# Toro 210R wire from ignition is broken off. How to reattach?



## garimh (Nov 21, 2014)

The last time I started my Toro 210R, I noticed that turning the key off did not stop the motor. I was draining the gas for the summer anyway so let it run out but now want to fix it before the first snow.

At the keyed ignition switch, I see two wires connected. The other end of one is still attached (I believe it may be the ground) but the other has broken off from somewhere (see photo): 










I spoke to a local repair guy over the phone and he said it sounds like it needed to be reattached to magneto. He wants $80 to do it so figure I'll take a crack at it.

Ok, I'm not exactly sure what the magneto is or how to reach it but figure I'll see where the wire came off when I get close (famous last words!). My question is, do I have to take off the chute and then the red cover or is there a way to remove the black panel (where the key is) and reach things that way? Any tips on reaching the magneto and getting this thing attached again? 

Thanks!


----------



## Shryp (Jan 1, 2011)

Magneto is the ignition coil. There is a wire that goes from the spark plug to the coil, and another from the coil to the on/off switch and another from the switch to a metal ground. There might be another wire connected to the throttle or a low oil shutoff as well.


----------



## garimh (Nov 21, 2014)

Thanks for the reply Shryp. As mentioned, I believe the ground is still connected so looks like I'll need to reconnect this hanging wire to ignition coil. Do you know if removing the chute and red cover is the proper way to reach it or is there perhaps an easier way? 

Thanks again.


----------



## Kiss4aFrog (Nov 3, 2013)

From the diagram on Toro's site it looks like it's just a simple two wire switch. One wire coming from the engine and one going to ground.
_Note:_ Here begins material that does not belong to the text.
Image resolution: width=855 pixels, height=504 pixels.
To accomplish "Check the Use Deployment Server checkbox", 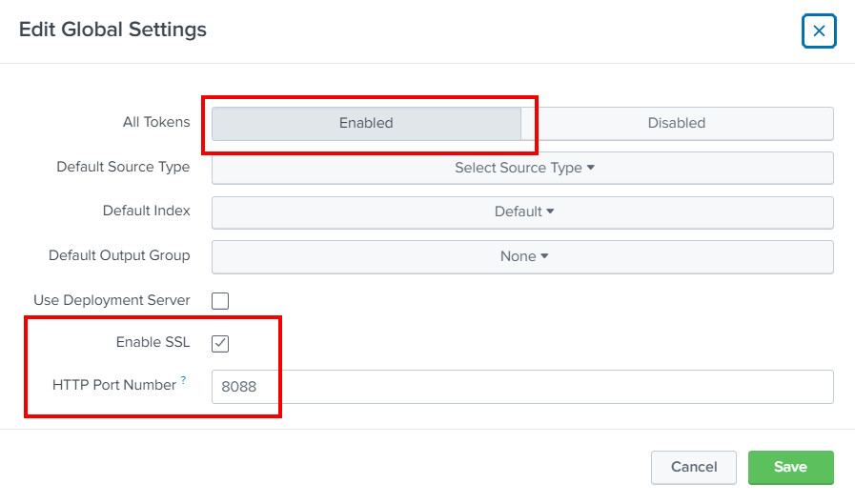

Exploded diagram link: Toro |


----------



## garimh (Nov 21, 2014)

So I'm still stuck on this. I took the chute and shroud off and, as mentioned, can see that one wire is attached to screw near spark plug on black metal piece and second is dangling. 











And, as I understand it, I need to reattach dangling wire to ignition coil at end of spark plug wire (I'm assuming attached one is ground?) 

The problem I'm having is reaching the ignition coil under this black metal piece, which I can't seem to remove. 












I've taken off the nuts up at the top (yellow). I thought maybe the housing would come apart from the flywheel bit if I removed the nuts circled in pink. Unfortunately, those won't come off as the screws are turning along with the nut and there is no way to get behind it to hold the screw while turning. It doesn't look like it would separate anyway even if I get the screws off. I got two of the blue screws out but one is in a really tight spot and again, even if I get it off, it doesn't look like black cover is going to come off. 

I feel like an idiot as I'm sure this shouldn't be this hard. Can anyone tell me how to reach the ignition coil?

Thanks


----------



## Grunt (Nov 11, 2013)

Hello garimh. I am only taking a guess on this. If you remove the two bolts you have circled in red, you can remove the recoil support bracket for clearance. Thinking of the yellow circled stud as 12 o'clock on a clock face, there are usually other bolts on the black recoil shroud at the 5 and 7 o'clock positions that would also have to be removed in order to remove the cover. Sometimes these bolts are also difficult to remove and then the simplest thing to do would be to remove the whole engine and do the repair on your work bench.

Here is a link to the Toro single stage repair manual. Unfortunately they don't have your model, but the CCR series is similar.

http://www.scribd.com/doc/70707942/Toro-Single-Stage-Snow-Blower-Manual


----------



## garimh (Nov 21, 2014)

Thanks Grunt. So ultimately, I should try to get the 4 pink screws out (2 are underneath) and then the main black piece should separate. 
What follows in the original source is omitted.